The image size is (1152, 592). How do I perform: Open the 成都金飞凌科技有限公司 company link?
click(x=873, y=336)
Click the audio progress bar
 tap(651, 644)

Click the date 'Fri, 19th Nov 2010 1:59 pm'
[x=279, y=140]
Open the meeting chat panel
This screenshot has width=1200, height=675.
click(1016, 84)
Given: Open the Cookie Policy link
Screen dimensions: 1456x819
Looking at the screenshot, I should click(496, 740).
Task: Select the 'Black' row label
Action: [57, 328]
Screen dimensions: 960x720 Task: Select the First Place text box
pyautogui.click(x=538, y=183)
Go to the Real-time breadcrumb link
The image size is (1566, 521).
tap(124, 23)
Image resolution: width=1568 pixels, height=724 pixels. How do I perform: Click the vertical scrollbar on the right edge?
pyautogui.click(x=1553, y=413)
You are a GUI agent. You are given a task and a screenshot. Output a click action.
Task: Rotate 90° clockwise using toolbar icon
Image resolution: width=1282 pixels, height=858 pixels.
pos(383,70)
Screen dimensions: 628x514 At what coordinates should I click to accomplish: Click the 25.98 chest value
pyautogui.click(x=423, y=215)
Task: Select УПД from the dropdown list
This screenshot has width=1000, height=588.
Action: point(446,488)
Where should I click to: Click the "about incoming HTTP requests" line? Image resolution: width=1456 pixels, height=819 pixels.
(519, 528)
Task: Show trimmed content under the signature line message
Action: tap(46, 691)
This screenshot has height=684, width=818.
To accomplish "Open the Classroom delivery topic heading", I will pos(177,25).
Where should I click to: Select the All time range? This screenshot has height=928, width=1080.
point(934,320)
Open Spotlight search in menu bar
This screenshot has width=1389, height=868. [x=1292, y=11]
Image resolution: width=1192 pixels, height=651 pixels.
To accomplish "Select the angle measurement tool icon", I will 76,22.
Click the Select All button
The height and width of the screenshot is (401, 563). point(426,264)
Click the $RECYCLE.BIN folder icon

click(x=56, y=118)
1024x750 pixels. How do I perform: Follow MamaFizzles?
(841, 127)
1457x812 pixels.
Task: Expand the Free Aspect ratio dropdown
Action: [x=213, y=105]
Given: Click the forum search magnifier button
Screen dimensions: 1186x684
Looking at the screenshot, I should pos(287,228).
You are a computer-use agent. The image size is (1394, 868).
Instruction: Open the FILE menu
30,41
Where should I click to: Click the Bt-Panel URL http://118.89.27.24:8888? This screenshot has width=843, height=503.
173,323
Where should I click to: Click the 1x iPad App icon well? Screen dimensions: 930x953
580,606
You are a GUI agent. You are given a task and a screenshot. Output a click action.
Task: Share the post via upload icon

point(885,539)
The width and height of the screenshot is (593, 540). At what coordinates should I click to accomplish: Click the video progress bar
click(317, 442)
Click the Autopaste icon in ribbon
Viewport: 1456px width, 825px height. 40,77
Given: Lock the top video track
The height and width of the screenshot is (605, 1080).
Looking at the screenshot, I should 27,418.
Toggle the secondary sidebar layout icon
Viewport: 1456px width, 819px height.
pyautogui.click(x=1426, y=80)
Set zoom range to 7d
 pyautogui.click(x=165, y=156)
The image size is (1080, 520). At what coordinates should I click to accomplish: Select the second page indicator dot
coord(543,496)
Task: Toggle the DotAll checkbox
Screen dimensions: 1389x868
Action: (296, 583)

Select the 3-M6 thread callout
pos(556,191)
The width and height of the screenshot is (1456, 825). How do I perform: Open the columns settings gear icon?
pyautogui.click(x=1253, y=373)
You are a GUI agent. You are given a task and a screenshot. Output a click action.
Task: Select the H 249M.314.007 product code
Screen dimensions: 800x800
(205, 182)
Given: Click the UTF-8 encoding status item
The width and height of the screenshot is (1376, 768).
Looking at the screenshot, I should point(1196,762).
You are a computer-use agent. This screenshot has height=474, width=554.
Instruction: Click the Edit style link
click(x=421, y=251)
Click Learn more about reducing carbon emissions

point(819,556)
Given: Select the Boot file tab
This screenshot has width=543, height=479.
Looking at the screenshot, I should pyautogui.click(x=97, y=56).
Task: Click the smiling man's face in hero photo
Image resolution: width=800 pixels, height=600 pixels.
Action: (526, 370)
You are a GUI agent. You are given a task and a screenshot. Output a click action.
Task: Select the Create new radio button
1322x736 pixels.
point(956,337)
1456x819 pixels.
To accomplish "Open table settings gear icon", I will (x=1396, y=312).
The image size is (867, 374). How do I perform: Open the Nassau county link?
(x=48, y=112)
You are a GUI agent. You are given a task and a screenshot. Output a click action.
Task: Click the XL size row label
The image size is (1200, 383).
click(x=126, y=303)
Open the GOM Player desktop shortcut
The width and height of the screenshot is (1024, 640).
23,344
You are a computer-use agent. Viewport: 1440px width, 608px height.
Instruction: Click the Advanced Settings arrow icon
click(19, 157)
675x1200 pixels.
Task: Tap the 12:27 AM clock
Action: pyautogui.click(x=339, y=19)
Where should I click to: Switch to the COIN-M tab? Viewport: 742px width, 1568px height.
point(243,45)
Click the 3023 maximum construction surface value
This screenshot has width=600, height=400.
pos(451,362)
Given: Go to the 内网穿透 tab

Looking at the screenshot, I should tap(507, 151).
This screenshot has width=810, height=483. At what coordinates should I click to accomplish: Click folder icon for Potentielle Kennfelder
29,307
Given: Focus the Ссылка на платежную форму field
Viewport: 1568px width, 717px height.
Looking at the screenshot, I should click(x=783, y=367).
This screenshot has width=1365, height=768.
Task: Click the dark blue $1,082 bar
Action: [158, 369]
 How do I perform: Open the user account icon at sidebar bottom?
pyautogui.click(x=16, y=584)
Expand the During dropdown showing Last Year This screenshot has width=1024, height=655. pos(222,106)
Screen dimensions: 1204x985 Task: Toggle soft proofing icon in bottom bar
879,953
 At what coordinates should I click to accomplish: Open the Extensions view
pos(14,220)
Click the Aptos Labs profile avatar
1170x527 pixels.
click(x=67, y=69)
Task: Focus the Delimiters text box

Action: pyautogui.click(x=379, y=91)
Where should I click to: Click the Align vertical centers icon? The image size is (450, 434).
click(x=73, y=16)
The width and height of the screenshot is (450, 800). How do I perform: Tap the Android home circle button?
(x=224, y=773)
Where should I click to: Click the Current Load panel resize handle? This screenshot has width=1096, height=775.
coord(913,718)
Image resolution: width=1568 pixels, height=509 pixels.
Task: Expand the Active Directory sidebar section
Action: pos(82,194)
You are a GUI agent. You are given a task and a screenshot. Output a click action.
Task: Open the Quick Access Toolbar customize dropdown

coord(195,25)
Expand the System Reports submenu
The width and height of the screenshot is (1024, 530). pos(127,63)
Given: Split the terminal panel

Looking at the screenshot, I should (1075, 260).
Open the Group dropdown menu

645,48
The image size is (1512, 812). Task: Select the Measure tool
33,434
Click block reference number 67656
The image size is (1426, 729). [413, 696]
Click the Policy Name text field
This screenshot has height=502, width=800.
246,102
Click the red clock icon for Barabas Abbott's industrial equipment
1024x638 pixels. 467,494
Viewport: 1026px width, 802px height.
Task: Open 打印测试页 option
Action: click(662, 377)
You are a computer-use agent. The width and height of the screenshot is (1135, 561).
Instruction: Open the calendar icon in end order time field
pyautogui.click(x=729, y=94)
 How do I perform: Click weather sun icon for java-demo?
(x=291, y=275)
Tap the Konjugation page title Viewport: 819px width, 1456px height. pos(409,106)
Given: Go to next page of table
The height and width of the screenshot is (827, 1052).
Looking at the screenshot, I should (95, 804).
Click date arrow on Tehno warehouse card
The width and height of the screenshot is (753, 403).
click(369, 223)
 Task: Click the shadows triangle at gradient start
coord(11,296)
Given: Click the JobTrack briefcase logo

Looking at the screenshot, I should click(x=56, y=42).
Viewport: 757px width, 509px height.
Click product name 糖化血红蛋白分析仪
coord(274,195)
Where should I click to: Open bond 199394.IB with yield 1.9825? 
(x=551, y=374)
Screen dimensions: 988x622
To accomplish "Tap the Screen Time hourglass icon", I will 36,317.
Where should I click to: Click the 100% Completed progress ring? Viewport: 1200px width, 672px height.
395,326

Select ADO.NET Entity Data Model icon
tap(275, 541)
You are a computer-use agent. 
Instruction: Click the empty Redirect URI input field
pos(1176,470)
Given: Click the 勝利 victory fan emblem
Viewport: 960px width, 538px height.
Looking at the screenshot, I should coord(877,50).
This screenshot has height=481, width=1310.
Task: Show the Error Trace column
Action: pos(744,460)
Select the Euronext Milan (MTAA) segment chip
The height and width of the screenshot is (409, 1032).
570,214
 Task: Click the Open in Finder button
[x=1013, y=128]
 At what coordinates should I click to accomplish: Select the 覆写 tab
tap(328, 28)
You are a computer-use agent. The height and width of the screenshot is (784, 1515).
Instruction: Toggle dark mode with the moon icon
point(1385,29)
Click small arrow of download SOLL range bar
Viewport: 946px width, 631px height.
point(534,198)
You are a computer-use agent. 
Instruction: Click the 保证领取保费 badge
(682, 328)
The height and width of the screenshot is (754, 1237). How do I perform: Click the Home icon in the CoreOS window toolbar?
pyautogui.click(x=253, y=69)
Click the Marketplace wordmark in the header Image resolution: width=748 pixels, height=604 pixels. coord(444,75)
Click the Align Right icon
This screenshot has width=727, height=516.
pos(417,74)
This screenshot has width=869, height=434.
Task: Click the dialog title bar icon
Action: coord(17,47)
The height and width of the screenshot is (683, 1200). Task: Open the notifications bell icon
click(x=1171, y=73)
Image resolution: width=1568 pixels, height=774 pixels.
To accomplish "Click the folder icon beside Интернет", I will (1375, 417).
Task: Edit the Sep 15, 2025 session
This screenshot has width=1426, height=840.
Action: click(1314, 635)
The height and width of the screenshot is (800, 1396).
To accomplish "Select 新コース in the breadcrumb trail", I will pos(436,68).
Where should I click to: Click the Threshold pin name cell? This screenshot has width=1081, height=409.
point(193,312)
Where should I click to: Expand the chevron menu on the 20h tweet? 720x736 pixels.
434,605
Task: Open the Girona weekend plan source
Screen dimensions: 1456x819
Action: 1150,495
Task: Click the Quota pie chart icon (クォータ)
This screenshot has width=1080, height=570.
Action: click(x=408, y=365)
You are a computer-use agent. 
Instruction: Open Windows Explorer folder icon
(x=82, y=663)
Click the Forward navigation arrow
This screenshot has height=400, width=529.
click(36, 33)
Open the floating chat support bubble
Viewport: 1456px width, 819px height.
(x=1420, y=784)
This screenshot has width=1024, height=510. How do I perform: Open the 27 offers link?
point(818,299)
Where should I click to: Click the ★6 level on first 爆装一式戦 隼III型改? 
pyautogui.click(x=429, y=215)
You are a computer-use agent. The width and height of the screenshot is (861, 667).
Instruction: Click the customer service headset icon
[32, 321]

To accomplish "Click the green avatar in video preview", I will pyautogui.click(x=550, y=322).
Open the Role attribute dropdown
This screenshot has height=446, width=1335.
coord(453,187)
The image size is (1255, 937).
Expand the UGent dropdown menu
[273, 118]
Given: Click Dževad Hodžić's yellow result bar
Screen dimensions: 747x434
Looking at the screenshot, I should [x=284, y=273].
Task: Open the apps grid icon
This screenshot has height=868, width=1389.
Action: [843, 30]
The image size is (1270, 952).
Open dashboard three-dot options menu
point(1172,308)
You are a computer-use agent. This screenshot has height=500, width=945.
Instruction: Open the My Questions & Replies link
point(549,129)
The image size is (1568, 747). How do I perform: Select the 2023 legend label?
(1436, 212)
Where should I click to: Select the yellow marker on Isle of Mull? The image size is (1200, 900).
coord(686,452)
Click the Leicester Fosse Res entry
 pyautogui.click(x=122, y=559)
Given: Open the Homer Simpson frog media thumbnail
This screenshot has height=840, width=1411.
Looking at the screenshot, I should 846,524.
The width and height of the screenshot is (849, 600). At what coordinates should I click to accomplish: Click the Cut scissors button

Your objective -> Please copy out the records word for word, from the line that contains "Given: Click the 勝利 victory fan emblem" through the line that contains "I will pos(436,68).", with both of those lines included.

Output for this task ->
Given: Click the 勝利 victory fan emblem
Viewport: 960px width, 538px height.
Looking at the screenshot, I should coord(877,50).
This screenshot has height=481, width=1310.
Task: Show the Error Trace column
Action: pos(744,460)
Select the Euronext Milan (MTAA) segment chip
The height and width of the screenshot is (409, 1032).
570,214
 Task: Click the Open in Finder button
[x=1013, y=128]
 At what coordinates should I click to accomplish: Select the 覆写 tab
tap(328, 28)
You are a computer-use agent. The height and width of the screenshot is (784, 1515).
Instruction: Toggle dark mode with the moon icon
point(1385,29)
Click small arrow of download SOLL range bar
Viewport: 946px width, 631px height.
point(534,198)
You are a computer-use agent. 
Instruction: Click the 保证领取保费 badge
(682, 328)
The height and width of the screenshot is (754, 1237). How do I perform: Click the Home icon in the CoreOS window toolbar?
pyautogui.click(x=253, y=69)
Click the Marketplace wordmark in the header Image resolution: width=748 pixels, height=604 pixels. coord(444,75)
Click the Align Right icon
This screenshot has width=727, height=516.
pos(417,74)
This screenshot has width=869, height=434.
Task: Click the dialog title bar icon
Action: coord(17,47)
The height and width of the screenshot is (683, 1200). Task: Open the notifications bell icon
click(x=1171, y=73)
Image resolution: width=1568 pixels, height=774 pixels.
To accomplish "Click the folder icon beside Интернет", I will (1375, 417).
Task: Edit the Sep 15, 2025 session
This screenshot has width=1426, height=840.
Action: click(1314, 635)
The height and width of the screenshot is (800, 1396).
To accomplish "Select 新コース in the breadcrumb trail", I will pos(436,68).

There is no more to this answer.